Неужели он забыл о счастье, удивилась я. Как ужасно, должно быть, стареть. Мне было очень жаль его, очень радостно за себя, за свою юность и оптимизм, за внезапную уверенность, что жизнь будет чудесной. Он покачал головой, улыбнулся обычной усталой улыбкой.
Просто работайте. Почему бы вам не записаться на летнюю практику? Я мог бы замолвить за вас словечко.
Маззи будет в восторге, подумала я и сказала:
— Спасибо, я об этом думала.
Мне и в голову не приходило остаться в кампусе на лето, все мои подруги собирались в Нью-Йорк на заработки, и я почти решила поехать с ними.

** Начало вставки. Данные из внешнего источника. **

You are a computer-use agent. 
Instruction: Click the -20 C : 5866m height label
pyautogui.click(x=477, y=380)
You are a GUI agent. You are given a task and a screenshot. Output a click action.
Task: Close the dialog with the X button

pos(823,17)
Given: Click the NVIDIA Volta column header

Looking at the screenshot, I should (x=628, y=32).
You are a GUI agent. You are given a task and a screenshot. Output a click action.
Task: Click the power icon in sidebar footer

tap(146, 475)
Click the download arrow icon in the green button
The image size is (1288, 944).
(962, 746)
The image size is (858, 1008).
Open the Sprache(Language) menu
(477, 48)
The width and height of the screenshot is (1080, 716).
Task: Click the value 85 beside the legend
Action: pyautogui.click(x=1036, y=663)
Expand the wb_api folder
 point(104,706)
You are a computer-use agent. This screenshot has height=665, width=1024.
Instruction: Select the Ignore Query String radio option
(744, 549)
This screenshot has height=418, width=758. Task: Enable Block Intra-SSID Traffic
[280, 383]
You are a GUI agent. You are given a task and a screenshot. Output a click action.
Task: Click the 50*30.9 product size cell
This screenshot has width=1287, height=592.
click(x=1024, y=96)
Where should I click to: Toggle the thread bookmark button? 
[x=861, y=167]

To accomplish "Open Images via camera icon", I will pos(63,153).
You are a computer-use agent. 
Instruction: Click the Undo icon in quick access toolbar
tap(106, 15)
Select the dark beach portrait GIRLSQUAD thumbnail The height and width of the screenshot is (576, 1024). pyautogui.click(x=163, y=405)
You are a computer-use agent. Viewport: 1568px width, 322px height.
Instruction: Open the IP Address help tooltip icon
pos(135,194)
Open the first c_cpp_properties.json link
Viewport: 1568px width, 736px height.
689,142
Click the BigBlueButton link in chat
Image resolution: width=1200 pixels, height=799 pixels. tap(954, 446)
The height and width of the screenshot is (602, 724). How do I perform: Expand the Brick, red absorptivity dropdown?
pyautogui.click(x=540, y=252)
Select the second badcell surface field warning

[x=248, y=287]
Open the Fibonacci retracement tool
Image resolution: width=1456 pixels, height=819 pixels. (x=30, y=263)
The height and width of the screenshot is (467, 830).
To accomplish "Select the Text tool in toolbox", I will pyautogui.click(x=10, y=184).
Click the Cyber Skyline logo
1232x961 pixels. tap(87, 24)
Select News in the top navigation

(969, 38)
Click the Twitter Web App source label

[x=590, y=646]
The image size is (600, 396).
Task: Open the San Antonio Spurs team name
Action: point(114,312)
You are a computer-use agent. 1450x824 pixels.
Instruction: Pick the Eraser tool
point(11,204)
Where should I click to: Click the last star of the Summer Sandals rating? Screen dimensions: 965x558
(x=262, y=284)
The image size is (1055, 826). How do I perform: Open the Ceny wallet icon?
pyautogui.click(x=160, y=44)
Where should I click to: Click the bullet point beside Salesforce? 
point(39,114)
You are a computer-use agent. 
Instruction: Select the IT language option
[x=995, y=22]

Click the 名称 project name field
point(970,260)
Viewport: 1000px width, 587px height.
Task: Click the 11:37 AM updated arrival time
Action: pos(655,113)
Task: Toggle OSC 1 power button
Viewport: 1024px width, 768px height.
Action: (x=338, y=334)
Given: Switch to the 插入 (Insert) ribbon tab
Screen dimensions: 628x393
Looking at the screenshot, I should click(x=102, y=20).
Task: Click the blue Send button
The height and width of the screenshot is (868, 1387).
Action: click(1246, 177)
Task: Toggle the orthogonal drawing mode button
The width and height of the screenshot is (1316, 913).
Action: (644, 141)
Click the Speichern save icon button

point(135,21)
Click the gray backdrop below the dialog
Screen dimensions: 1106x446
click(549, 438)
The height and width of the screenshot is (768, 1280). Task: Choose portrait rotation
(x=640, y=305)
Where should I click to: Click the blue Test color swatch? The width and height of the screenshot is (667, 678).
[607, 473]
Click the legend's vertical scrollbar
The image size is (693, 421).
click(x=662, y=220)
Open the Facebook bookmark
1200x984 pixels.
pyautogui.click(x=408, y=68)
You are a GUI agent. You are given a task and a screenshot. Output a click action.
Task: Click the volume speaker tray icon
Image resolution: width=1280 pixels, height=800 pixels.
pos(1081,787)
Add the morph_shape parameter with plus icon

— А вы будете вести практику?
— Нет-нет, — ответил он. Он снова выглядел рассеянным, как будто его ждали неотложные дела — например, надо было распихать по ящикам еще какие-то бумаги. — Я здесь только на семестр. Временно. Мне придется вернуться к своей жизни.
Я об этом забыла. Я гадала, какова эта его жизнь, если не считать живописи и рисунка, которыми он мог заниматься где угодно, и, конечно, самого главного — студентов, таких как я. Он носил на левой руке обручальное кольцо, но, может быть, его жена была здесь с ним, просто я ее не видела?